2006/07/11

Awfully great

Today the results were announced from one of my favorite annual contests, the Bulwer-Lytton Fiction Contest, where there is no such thing as too bad, too cliche, too much. The contest rewards the author who can pen the most awful first sentence of a fictional novel, and is named for the great Victorian novelist who wrote the immortal first line "It was a dark and stormy night."

This year's winner came from Jim Guigli of Carmichael, California. He wrote:

"Detective Bart Lasiter was in his office studying the light from his one small window falling on his super burrito when the door swung open to reveal a woman whose body said you've had your last burrito for a while, whose face said angels did exist, and whose eyes said she could make you dig your own grave and lick the shovel clean."

Awesome. Check out their website for past winners, words from the World's Worst Poet (not J.J. Redick, apparently), and the marvelous game "Dickens or Bulwer?" To misquote Spinal Tap, there's such a fine line between literature and crap.

2006/07/05

On tragedy

(What I wrote last year about 7/7.)

It has been a year since the London bombings, and what I think of when I think of that day, are these lines of T.S. Eliot's:

Unreal City,
Under the brown fog of a winter dawn,
A crowd flowed over London bridge, so many,
I had not thought death had undone so many.


The strangeness of that day did not begin when I tried to get on the Tube that morning at King's Cross; not when I saw the crowds streaming out of the station or when I walked to Russell Square and saw the gates of the station closed; not when I boarded at Holborn and the train stopped just before my exit, not when we were told there was a massive power surge and the whole system was shutting down, not when I got to my desk and turned on the computer and read along as an electric failure became the end of 52 lives.

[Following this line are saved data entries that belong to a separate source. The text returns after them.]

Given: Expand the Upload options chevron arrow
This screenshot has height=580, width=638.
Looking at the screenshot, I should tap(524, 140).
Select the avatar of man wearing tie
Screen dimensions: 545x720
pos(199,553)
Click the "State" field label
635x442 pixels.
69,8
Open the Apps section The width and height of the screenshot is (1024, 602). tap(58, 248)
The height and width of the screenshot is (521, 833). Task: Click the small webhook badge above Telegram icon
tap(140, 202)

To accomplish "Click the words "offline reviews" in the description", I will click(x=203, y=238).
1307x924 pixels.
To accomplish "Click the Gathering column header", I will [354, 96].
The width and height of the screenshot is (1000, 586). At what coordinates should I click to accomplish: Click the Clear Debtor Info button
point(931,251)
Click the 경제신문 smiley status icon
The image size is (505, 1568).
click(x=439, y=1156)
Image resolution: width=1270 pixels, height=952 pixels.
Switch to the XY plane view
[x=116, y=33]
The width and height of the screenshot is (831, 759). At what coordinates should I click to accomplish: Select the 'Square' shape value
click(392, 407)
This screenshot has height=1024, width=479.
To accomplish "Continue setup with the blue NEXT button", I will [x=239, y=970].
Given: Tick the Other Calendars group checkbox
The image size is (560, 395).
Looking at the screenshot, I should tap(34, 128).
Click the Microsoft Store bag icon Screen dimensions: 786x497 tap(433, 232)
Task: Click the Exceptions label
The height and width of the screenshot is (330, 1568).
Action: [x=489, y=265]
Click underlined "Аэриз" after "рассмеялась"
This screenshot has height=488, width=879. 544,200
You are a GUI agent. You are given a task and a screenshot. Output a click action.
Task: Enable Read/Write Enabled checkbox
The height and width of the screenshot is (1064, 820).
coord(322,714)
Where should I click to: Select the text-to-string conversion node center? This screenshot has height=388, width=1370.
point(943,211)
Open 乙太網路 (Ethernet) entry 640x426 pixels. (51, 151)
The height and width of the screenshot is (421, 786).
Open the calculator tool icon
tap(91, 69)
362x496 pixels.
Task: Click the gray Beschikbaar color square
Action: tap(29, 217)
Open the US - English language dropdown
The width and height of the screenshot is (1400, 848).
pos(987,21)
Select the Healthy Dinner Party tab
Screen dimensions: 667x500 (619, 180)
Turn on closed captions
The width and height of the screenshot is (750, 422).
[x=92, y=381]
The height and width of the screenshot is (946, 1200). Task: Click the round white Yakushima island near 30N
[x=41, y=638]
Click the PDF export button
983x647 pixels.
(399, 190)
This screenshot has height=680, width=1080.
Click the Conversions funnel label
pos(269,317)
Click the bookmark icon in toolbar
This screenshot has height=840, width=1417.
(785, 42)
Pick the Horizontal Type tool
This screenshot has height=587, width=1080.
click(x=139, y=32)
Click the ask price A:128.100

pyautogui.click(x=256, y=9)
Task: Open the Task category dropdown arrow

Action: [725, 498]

The strangeness of that day came in the afternoon, after the facts became clearer, and the words that just 5 years ago would have rang so obscure - suicide bomber, Al Qaeda, terrorist - were digested. The strangeness was getting home with no cars, no buses, no trains, and seeing the people, the hundreds of millions of Londoners who had made it into the city that morning and now had no choice but to walk out. There was little fear in this crowd, and all frustration at the situation was diffused by how out of the ordinary it all was. There was a benevolence to it all, a sense of camaraderie, of luck and gratitude that we had chosen that certain route, forgotten our keys, decided to walk rather than wait in the bus queue, done whatever we did to make it. Later the fear would creep back in, but that afternoon, we were the survivors, so many millions of us, and all peripatetic, all casting slowly homewards. I had not thought death had undone so many.

It was the closest I'd ever been to tragedy, quite literally - the entrance to King's Cross tube station, the location of the greatest carnage, is less than 100 yards from the flat we had then lived in less than a week. Tavistock Square, where the bus (as enduring a London icon as Big Ben and the weather) blew up, was less than a ten-minute walk from our home. We saw the signs begging for information on missing loved ones, smelled the dying flowers at the makeshift memorial garden at Kings Cross, felt the shrapnel marks that remained on the giant blue doors of the British Medical Association in Tavistock Square for months afterwards. Hell, for the people of Kenly, NC, Kaitlin and I were their sole link to the sad event.

And yet, for all the closeness, we were still at a remove. I did not know anyone killed or hurt, or know anyone who knew anyone. I did not see any of the bleeding victims escaping the infernal tube stations. I changed my habits - began walking to work, became aware of bookbags on trains, considered emergency exits I'd never noticed before - but continued to live and work in the city that was then my assumed home. It was scary for awhile, but we all got on with things. Death had undone us, but not outdone us.

Anniversaries of tragedies are strange days, with such conflicting washes of emotions. Today we commemorate the victims, who took no paths of glory but were simply commuters, plucked from the multitudes for martyrdom. I think of those who perpetuated the acts and pity their hate. Mostly I think of London, and how she remains unbowed; how reports say that as many people rode the Tube today as on any other day; how the Unreal City continues to pulse and thrive and survive and defy, as she has always done, as her people continue to do, undone but not outdone.